Haines Gallery proudly presents Likenesses, a group exhibition bringing together works by seven contemporary artists from around the world to explore the conventions, possibilities, and limits of portraiture. The paintings, photographs, and mixed-media pieces included in Likenesses often reveal less about their human subjects than about the genre of portraiture as socially, psychologically, and politically charged.

Maurizio Anzeri embroiders vintage photographs with intricate filigrees of thread that obscure the faces of the original sitters while leaving exposed an eye, a mouth, or an ear. His colorful handiwork simultaneously masks and unmasks his subjects while upending the intentions of conventional portrait photography.
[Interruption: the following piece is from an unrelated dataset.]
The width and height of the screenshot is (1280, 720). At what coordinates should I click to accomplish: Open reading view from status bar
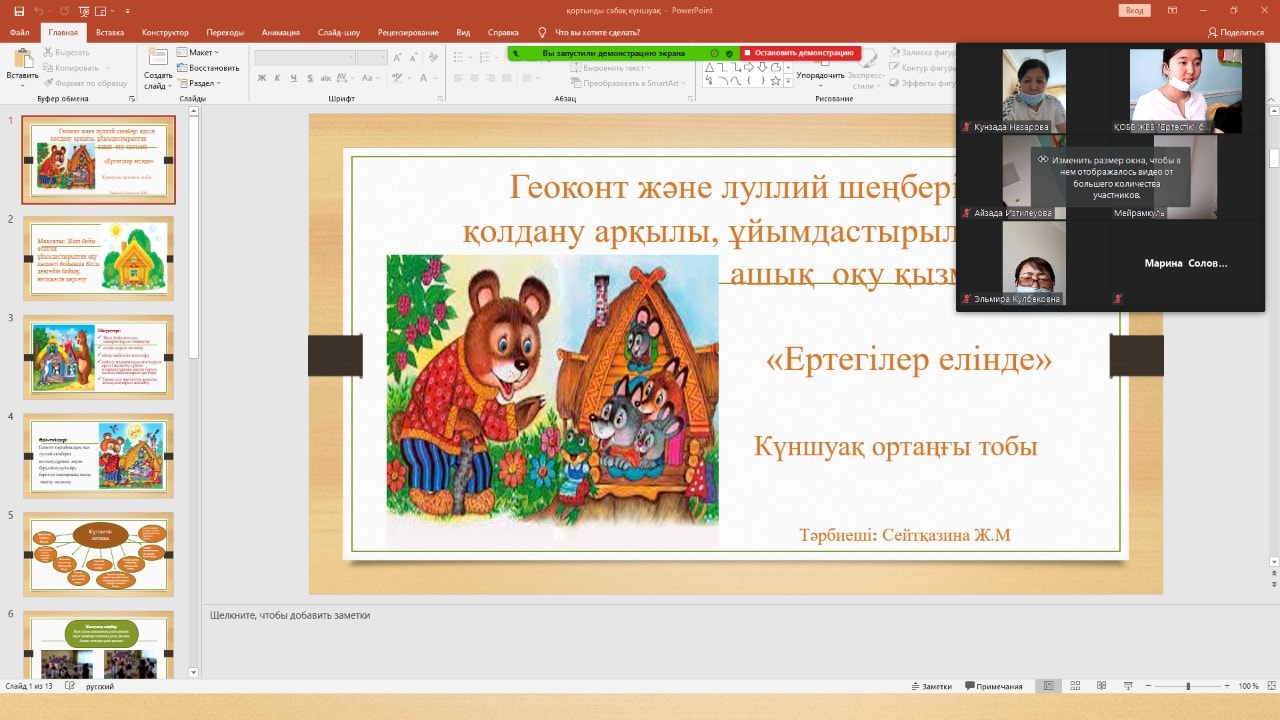[x=1101, y=686]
Kota Ezawa’s pared down renderings of music icons Jimi Hendrix and Joni Mitchell merge with Josef Albers’ colored squares to suggest portraiture as another form of abstraction; while his recreation of one of Cindy Sherman’s celebrated Untitled Film Stills adds yet another layer of scaffolding to its constructed subject.

A rare, early self-portrait by Bay Area painter Mike Henderson, showing the artist with his blues band, is a vibrant snapshot of mid-1960s San Francisco and its electic of artists and musicians. Rich colors, restless energy, and an affinity to music create a throughline from his early figuration and later move into pure abstraction.
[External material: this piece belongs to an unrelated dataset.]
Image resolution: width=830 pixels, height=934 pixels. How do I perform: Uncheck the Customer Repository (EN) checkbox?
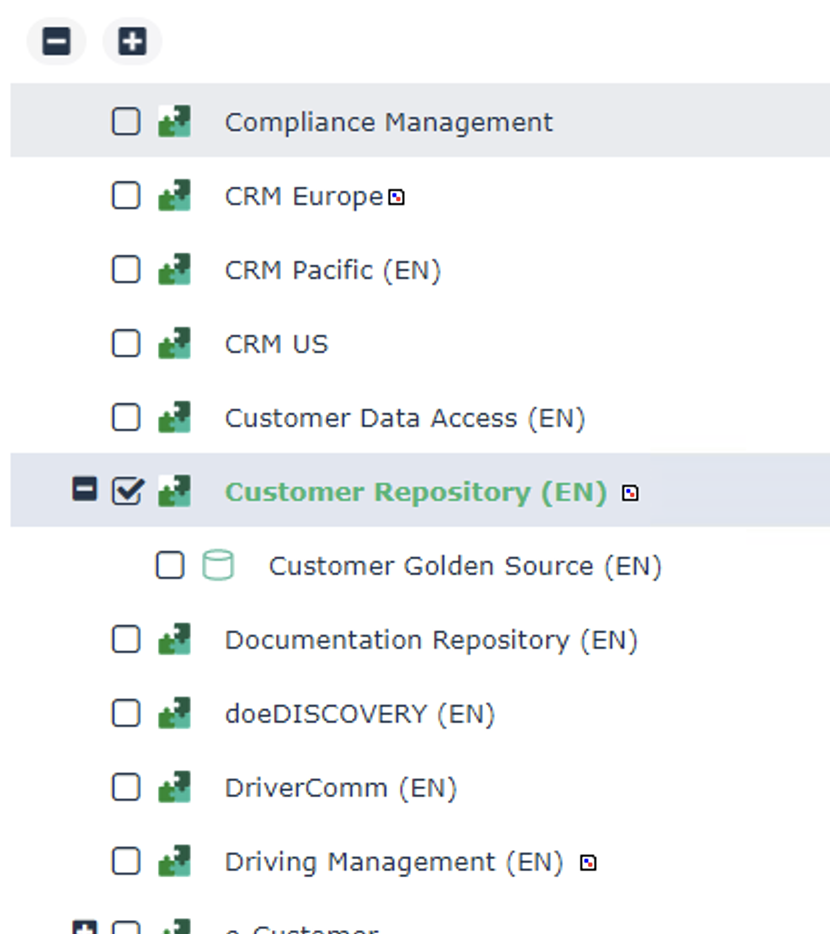coord(127,491)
Recent paintings by the Iranian artist Taha Heydari rework covers of the women’s magazine Zan-e Rooz (Woman of Today) published just prior to the Iranian revolution. The works depict a modern, secular, cosmopolitan subject who unwittingly poses on the precipice of her own extinction.

The figures in Matt Lipps’ large-scale photographs are cut from pages of Horizon, a mid-century American art and culture magazine, and arranged into complex groupings that amplify the role that images play in transmitting the dominant myths of a culture.
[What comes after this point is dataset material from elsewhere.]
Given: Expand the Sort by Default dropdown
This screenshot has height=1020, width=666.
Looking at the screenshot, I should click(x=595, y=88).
Belgium-based Congolese artist Aimé Mpane’s works with a traditional wood carving tool called an adze to create rough-hewn portraits painted and etched onto wooden panels. Newly completed in 2019, a series of portraits of the people he meets on the streets of Kinshasa explore modern Congolese identity.

In an enigmatic self-portrait from her groundbreaking Women of Allah series, Shirin Neshat embodies the role of a female warrior during the Iranian Islamic Revolution of 1979, hinting at the complexities and contradictions beneath the veil.